Old-time newsrooms really were as atmospheric as they’ve been portrayed in TV shows and movies, the characters as unusual as fiction. The Rocky Mountain News’s imminent death got me thinking about the news biz in the late-1970′s/early-1980′s heyday of the American metropolitan daily.
One summer, I was hired to cover the night police beat at the Rocky, tasked with covering whatever crimes and tragedies occurred between 4 p.m. and midnight. It was an awesome job.
A college student, I had turned down a fairly prestigious internship at an (now deeply troubled) East Coast newspaper to work at the Rocky. I rationalized this decision – baffling to my parents and classmates – by saying Denver was proffering a “real” job rather than a make-work internship.
In my heart I knew I was more comfortable at a work-a-day paper than a preppy bastion.
I learned a lot that summer, including this practical lesson: Work as many nights, weekends and holidays as you can because there’s a better chance of getting your stories on Page One when the seasoned star reporters are off duty.
The newsrooms of nearly 30 years ago – I gasp to think so much time has passed – were grimy, noisy, ugly, smoky, cluttered places. There were none of the upholstered cubicle partitions that have turned contemporary newsrooms into genteel mazes. Gravel-voiced men flicked cigarette ashes on desktops. The police scanner burbled twangy police jargon. Taciturn editors grabbed ringing phones and barked, “City Desk!” into the receiver.
It was really like that.
At the Rocky, twinkle-eyed columnist and local celebrity Gene Amole made it plain that he was available to hold the hands (metaphorically speaking) of any and all newbies. May he rest in peace.

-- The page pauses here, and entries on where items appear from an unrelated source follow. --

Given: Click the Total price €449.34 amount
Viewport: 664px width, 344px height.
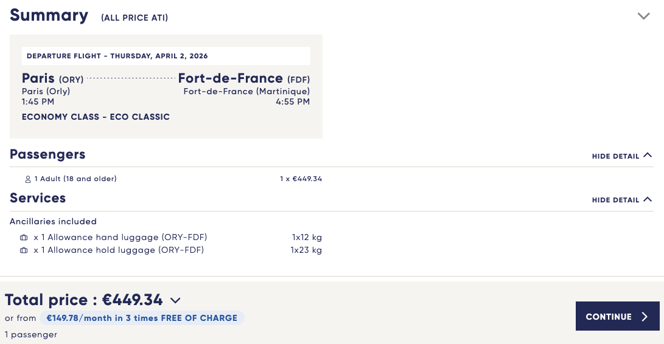Looking at the screenshot, I should 133,300.
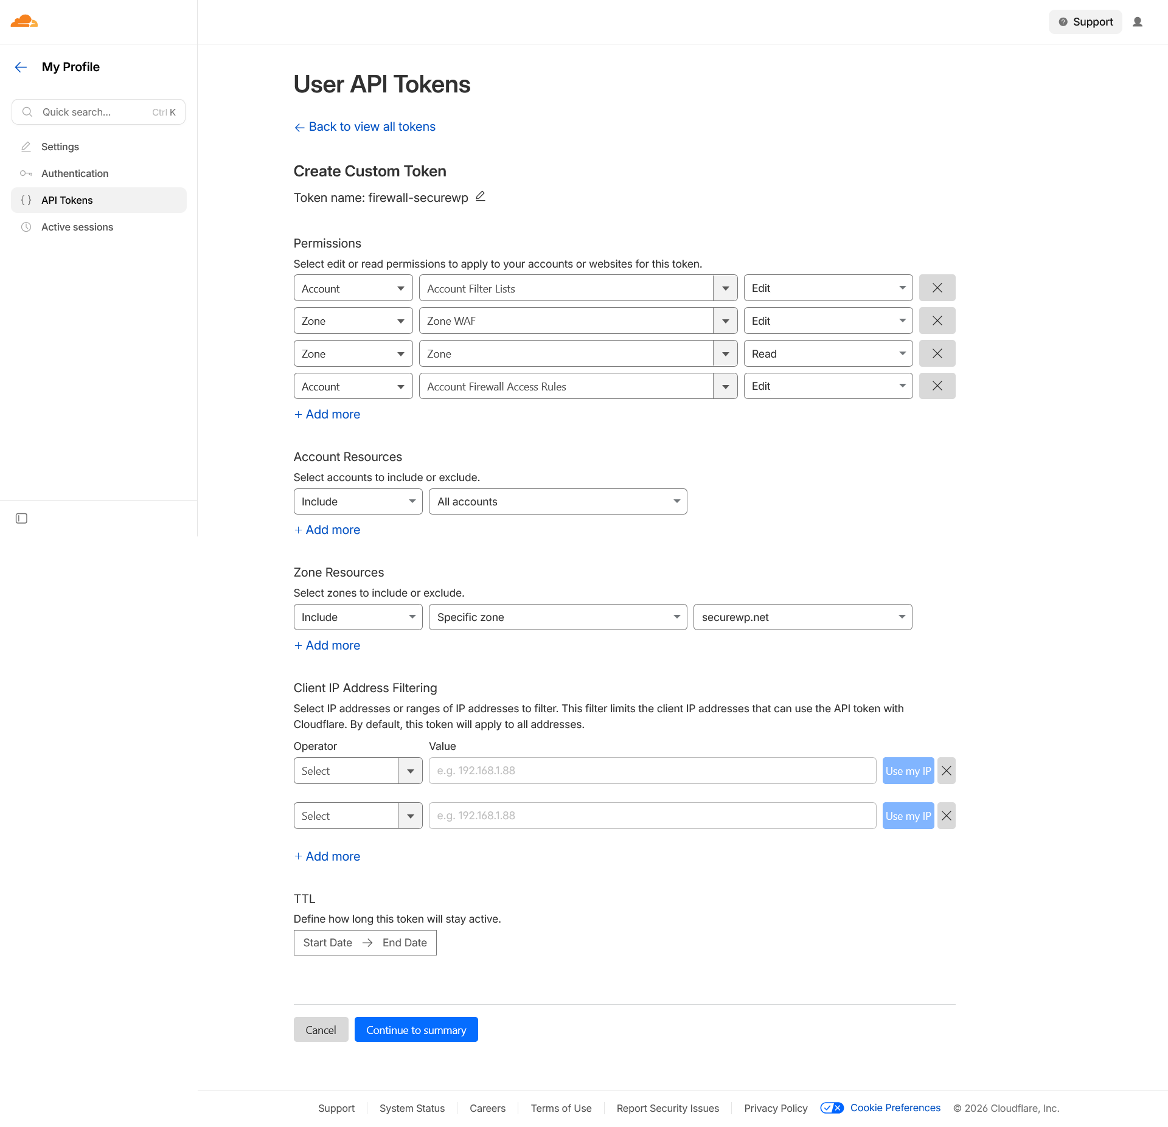The height and width of the screenshot is (1127, 1168).
Task: Follow the Back to view all tokens link
Action: tap(364, 127)
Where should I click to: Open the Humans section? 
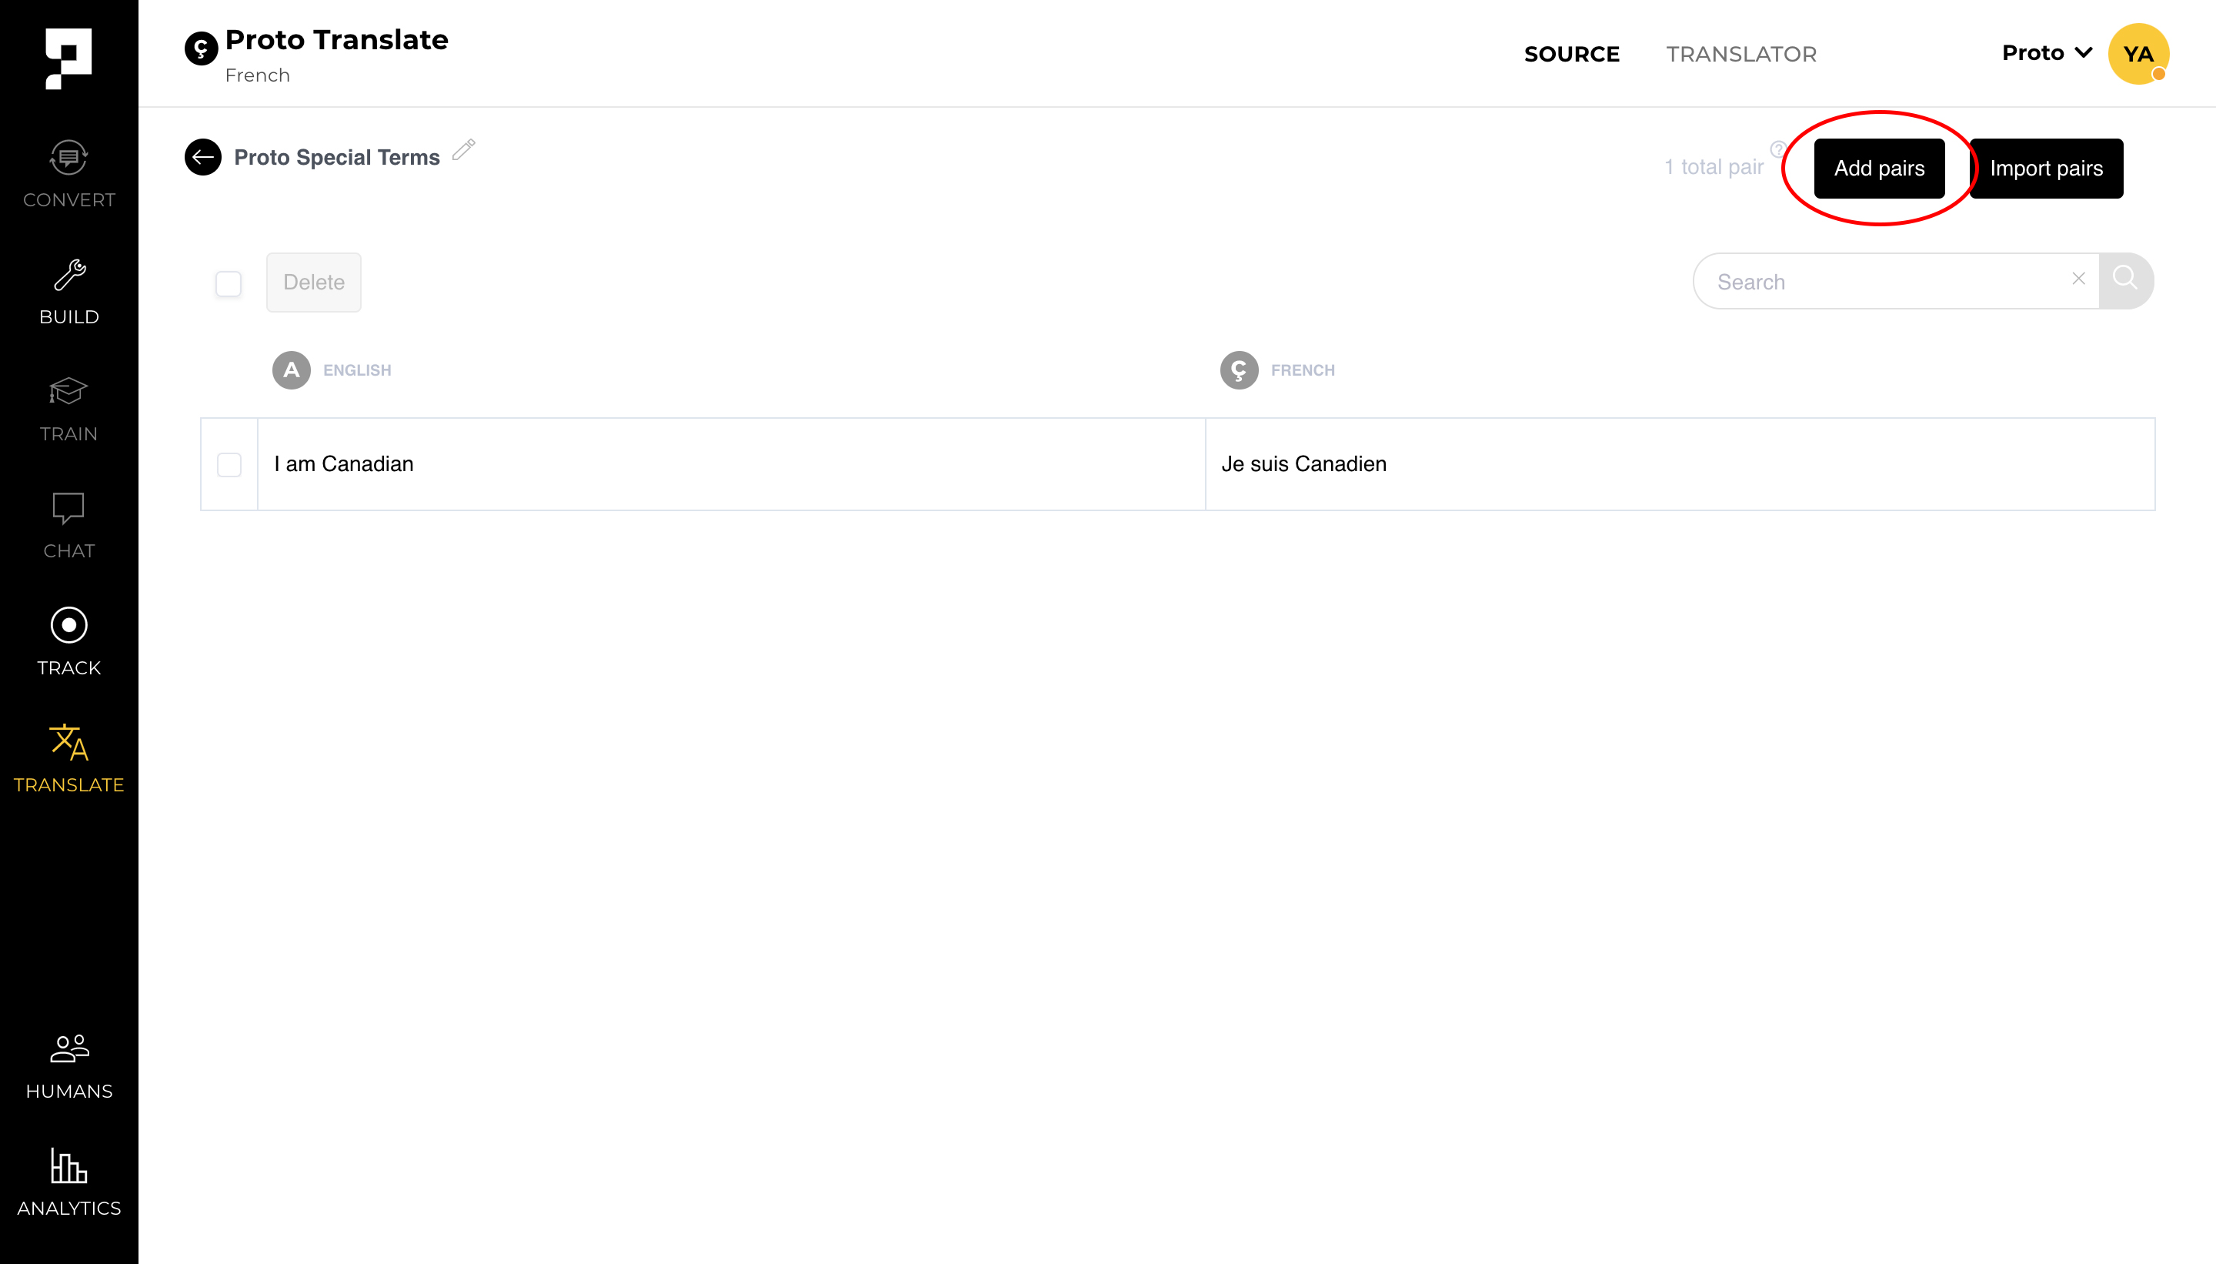click(x=69, y=1066)
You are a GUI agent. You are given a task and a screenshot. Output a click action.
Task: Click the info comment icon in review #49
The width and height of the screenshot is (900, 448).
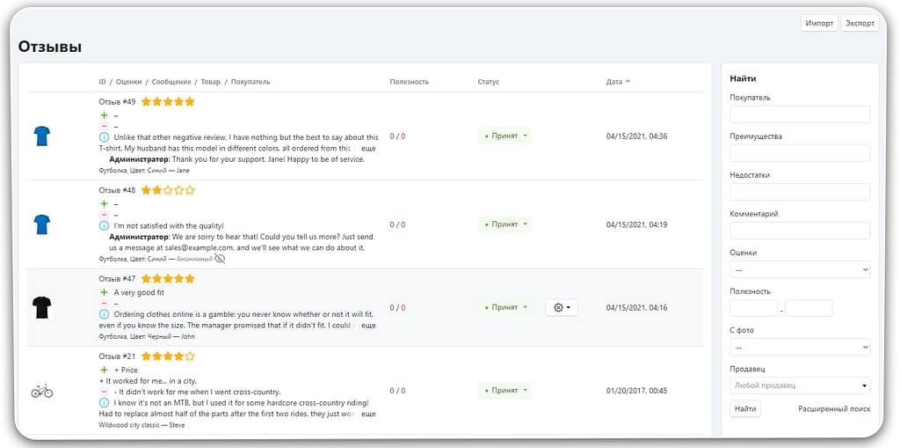point(105,137)
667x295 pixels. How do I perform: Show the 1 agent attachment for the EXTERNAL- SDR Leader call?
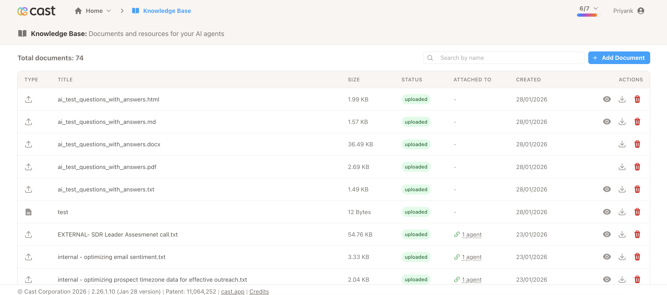(471, 234)
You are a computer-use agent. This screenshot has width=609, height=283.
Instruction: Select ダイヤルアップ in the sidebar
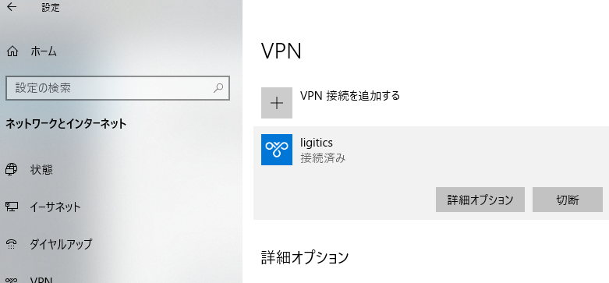coord(61,244)
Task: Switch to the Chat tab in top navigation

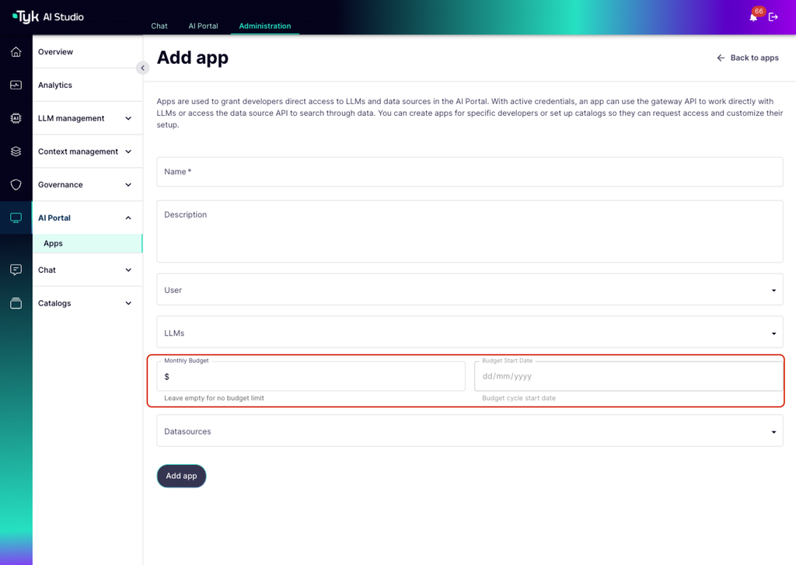Action: [x=159, y=26]
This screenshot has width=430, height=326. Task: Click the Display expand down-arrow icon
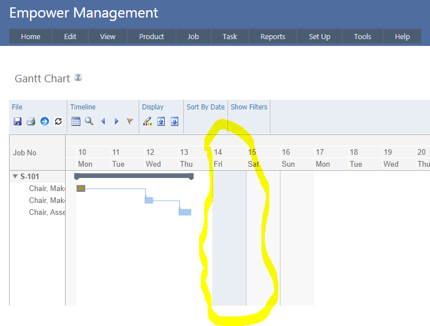point(174,121)
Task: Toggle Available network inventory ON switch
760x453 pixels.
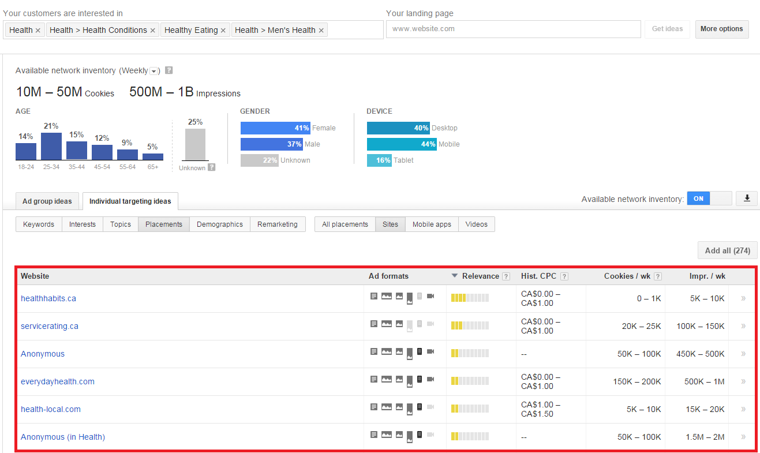Action: point(709,199)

The late Al Nakkula, after whom a crime reporting award has been named, dashed around Denver gathering newsy tidbits and phoning them in to his editors.
In those days, college degrees weren’t de rigeur.
My parents were appalled by my career choice; the daughter of European-born intellectuals with advanced degrees, I was supposed to follow in their footsteps. It was a Rocky editor who helped me make the case for journalism. Invited to dinner, Charles Carter wowed my parents with his blend of earthy newshound and refined intellectual.
Now, the Rocky is folding and many established names in the news industry are closing down. The optimists are right: we’re in transition. The business is emerging as something nimble and electronic. You’re reading this because my world is electronic, has been for about a decade.
But something has been lost. I’ll try to preserve its memory by making sure the newsrooms I inhabit – hopefully for many years to come – preserve some of the raucousness of old.